Lost and Found
Get lost at this new interactive exhibition honoring San Antonio's namesake
A new exhibition featuring community poems and artwork crafted in tribute to the history of San Antonio is on display now through April 26 at the Culture Commons Gallery.
Presented by the City of San Antonio Department of Arts and Culture and curated by the city's poet laureate, Jenny Browne, “St. Anthony’s Lost & Found” is inspired by St. Anthony de Padua, the patron saint of lost things, and San Antonio’s namesake.

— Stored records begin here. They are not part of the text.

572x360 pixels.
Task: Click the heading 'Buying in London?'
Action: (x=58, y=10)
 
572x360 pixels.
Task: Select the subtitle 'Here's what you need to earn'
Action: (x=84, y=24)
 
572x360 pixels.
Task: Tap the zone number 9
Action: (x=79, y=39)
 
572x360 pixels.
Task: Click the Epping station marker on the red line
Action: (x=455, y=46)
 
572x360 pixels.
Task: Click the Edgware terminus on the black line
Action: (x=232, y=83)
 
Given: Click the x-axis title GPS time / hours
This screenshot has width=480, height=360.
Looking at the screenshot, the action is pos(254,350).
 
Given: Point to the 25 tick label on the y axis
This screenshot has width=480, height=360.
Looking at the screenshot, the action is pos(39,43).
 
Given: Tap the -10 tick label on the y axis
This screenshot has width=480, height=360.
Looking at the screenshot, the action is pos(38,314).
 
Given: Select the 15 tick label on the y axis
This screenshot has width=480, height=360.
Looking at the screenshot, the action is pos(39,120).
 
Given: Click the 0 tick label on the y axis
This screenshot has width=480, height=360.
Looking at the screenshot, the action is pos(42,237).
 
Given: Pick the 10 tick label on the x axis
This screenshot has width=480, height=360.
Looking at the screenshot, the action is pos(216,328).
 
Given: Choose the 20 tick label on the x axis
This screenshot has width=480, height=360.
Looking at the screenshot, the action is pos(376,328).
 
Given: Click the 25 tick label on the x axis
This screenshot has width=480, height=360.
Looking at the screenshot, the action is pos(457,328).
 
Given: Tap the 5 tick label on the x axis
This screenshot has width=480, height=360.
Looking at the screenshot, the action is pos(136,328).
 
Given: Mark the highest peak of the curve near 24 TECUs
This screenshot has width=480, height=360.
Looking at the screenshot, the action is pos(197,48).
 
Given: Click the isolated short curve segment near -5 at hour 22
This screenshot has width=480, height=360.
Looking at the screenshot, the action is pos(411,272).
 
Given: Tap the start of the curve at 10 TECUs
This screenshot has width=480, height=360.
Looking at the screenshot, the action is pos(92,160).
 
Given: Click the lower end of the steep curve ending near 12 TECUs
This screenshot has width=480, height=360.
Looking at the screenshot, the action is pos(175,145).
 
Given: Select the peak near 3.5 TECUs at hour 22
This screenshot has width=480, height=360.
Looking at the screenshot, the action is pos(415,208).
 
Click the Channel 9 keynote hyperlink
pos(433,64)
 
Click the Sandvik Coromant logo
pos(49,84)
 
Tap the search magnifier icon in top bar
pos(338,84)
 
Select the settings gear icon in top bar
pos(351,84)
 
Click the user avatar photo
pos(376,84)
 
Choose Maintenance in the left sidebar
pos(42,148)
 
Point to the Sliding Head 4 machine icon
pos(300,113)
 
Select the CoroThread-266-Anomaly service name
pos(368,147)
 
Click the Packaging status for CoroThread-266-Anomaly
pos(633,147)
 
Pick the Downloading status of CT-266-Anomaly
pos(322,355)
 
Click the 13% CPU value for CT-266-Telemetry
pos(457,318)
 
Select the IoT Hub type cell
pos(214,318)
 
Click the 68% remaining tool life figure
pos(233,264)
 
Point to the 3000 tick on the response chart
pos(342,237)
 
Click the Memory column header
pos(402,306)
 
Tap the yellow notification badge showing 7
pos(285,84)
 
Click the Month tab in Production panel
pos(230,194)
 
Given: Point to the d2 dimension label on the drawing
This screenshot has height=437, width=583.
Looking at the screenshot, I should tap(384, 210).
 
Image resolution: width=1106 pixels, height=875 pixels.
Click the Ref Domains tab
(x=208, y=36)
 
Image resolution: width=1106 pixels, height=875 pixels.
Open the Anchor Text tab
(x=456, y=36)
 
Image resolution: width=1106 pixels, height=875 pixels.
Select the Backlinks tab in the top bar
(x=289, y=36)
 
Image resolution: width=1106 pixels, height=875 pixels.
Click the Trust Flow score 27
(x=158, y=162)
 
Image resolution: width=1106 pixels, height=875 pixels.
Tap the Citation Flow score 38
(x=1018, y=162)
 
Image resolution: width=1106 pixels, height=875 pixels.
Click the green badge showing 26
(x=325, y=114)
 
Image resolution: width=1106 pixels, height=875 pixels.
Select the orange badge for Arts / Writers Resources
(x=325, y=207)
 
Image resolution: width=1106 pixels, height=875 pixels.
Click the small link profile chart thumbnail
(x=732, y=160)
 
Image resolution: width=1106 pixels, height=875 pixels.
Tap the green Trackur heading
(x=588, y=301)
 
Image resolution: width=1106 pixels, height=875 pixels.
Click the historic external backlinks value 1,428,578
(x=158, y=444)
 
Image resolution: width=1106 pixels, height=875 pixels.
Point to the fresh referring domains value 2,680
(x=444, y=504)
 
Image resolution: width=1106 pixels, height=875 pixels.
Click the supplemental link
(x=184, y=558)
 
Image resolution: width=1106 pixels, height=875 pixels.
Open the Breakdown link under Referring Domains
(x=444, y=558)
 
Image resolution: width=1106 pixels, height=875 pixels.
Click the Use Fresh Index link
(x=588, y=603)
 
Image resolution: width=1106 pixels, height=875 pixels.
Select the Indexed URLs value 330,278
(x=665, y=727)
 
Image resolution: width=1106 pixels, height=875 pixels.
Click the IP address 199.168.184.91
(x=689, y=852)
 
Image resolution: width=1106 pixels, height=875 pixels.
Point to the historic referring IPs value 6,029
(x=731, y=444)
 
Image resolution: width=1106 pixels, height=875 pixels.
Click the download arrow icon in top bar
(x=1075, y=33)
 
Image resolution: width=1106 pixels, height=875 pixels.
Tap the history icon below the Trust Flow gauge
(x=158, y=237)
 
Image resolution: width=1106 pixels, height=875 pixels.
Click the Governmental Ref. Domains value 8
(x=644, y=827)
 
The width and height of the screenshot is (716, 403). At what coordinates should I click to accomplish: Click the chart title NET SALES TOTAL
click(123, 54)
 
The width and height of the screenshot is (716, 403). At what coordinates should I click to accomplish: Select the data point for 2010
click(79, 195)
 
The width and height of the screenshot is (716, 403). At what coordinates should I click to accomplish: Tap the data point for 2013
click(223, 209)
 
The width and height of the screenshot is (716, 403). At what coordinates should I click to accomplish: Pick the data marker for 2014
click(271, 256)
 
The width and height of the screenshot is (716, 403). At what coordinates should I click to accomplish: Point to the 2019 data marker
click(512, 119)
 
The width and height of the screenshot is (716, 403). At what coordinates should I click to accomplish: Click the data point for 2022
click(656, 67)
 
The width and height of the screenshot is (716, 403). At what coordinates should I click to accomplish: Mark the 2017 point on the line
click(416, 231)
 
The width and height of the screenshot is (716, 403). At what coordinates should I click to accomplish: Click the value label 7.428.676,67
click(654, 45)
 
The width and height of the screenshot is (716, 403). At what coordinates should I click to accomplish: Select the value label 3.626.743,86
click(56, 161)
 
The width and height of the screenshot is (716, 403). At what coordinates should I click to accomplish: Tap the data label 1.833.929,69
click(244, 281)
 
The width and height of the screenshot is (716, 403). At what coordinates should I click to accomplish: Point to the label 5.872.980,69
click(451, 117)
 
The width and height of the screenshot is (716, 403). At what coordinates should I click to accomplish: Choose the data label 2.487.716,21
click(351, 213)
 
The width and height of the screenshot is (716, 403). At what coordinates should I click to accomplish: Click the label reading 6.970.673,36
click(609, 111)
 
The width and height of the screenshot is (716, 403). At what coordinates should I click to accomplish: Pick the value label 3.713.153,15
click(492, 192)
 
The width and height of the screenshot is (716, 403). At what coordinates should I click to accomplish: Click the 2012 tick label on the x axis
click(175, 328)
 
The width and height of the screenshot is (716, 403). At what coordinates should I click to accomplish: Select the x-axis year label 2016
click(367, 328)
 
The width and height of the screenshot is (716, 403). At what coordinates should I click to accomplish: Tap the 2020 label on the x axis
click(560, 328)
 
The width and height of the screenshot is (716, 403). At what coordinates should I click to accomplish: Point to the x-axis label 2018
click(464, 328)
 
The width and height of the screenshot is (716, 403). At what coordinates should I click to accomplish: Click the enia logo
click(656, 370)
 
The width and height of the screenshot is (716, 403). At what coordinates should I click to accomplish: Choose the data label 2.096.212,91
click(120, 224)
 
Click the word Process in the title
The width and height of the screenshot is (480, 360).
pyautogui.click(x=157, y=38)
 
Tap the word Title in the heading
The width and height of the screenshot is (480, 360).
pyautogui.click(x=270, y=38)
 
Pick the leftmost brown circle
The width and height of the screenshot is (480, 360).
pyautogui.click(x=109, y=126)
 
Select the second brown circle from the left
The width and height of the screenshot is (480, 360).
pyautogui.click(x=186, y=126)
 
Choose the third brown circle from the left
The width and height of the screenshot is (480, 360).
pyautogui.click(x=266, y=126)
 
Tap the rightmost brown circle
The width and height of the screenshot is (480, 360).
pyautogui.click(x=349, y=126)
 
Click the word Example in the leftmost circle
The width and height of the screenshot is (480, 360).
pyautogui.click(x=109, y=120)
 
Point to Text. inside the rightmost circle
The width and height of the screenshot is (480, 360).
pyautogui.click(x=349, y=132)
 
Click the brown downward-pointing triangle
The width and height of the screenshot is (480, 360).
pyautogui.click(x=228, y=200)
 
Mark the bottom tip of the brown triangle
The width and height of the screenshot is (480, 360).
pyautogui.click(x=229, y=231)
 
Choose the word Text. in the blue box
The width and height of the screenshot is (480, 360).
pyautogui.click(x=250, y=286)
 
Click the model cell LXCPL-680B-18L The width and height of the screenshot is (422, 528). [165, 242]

It features the works of several local poets and visual artists including Albert Alvarez, Fernando Andrade, Lisette Chavez, Juan Zavala Castro, Joe De La Cruz, Barbara Felix, Ana Fernandez, Xavier Gilmore, Joe Harjo, M. Guadalupe Marmolejo, Abraham Mojica, Kristy Perez, Jose Sotelo, Hiromi Stringer, Allison Valdivia, and Jose Villalobos.
Anchoring the exhibition is 500 postcards submitted by San Antonio residents. Whittled down from 1,200, each postcard includes an elegiac (letter poem) with answers two key questions: “What have we lost?” and “What have we found?"
“I think the best poems are conversations with both the self and the world. I'm thrilled with how this project has expanded that larger poetic conversation, enabling me to connect so many individual San Antonio voices to our collective one,” Browne said in a release.
“It gives voice to where we come from, some of what we have lost and found along the way, and where we imagine ourselves going from here,” she added. Browne, along with poets Rose Catacalos and John Phillip Santos, also examines this question as part of a printed chapbook that accompanies the exhibition.
The multi-faceted project, which runs as part of San Antonio’s Tricentennial, began in 2017 with a poetry exchange at workshops and other programs throughout the city. In addition to viewing the artists' cards, visitors can interact with the art by writing and exchanging their own poems. Browne hopes it inspires connection and communication to the land, people, and culture of San Antonio.